(REQUIREMENT A): According to the TRREB blog post, on what date was it published?
(REQUIREMENT B): Print the stretch of the TRREB blog post from "7 minute read" through "every news channel?".
(REQUIREMENT C): Decide whether each statement agrees with the TRREB blog post, answering yes or no and quoting the words that settle it: (i) The post is marked as a nine-minute read. (ii) The author mentions Netflix as a healthy distraction. (iii) The author says that in January a worldwide trade war would have been the last thing on the author's mind.

(TEXT SEGMENT):
BEGIN
March TRREB Stats: The World Keeps Turning…..For Now

Market Statistics

7 minute read

April 7, 2025

Does anybody want to talk about tariffs?

How about Donald Trump?  How about the DOW Jones?

Seriously, who in the world wants to read a real estate blog when we have financial Armageddon being played in a 24-hour rotation on every news channel?

Well, I suppose that’s why have Netflix as a healthy distraction.

And if you live in my house, because of my children, you also have Amazon Prime Video, Paramount+, Disney, Crave, and Apple TV, but let’s keep that between us please…

I don’t often describe myself as “naïve,” nor would I ever consider myself to be the type of person who’s caught off guard.  But for the life of me, if you asked me in January if I thought we’d have a worldwide trade war, I would have answered, “That’s the last thing on my mind.”
END
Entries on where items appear
BEGIN
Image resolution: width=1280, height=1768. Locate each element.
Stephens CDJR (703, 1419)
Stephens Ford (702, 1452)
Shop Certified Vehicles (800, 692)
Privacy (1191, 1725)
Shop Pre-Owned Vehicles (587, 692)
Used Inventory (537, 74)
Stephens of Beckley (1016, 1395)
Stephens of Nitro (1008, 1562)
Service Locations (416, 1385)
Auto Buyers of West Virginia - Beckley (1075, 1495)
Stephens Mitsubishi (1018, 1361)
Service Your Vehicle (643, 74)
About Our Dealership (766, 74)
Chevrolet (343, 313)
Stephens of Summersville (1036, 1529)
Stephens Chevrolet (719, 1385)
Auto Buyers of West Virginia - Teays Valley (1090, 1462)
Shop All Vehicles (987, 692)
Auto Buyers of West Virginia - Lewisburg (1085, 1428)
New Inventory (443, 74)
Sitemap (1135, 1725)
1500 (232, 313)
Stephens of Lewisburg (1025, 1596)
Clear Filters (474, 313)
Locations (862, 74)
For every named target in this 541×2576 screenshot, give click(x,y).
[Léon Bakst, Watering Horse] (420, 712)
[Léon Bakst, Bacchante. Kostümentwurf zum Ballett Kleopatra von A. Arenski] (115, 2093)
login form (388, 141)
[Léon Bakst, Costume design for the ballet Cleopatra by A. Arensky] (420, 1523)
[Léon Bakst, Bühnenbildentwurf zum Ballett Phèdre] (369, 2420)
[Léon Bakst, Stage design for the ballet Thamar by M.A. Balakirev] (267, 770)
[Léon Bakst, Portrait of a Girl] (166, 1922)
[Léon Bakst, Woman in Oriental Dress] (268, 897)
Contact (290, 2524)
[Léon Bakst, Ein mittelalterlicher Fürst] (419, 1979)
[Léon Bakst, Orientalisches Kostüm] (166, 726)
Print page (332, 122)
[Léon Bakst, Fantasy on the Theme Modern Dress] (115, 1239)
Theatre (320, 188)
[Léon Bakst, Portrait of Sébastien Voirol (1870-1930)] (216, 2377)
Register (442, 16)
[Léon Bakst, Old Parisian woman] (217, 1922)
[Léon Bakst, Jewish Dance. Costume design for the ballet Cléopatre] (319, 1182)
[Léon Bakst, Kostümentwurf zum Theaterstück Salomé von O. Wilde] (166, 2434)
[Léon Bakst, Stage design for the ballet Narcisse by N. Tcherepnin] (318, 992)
END
(EXPECTED ANSWER A): April 7, 2025

(EXPECTED ANSWER B):
7 minute read

April 7, 2025

Does anybody want to talk about tariffs?

How about Donald Trump?  How about the DOW Jones?

Seriously, who in the world wants to read a real estate blog when we have financial Armageddon being played in a 24-hour rotation on every news channel?

(EXPECTED ANSWER C):
(i) No: "7 minute read"
(ii) Yes: "Well, I suppose that’s why have Netflix as a healthy distraction."
(iii) Yes: "That’s the last thing on my mind."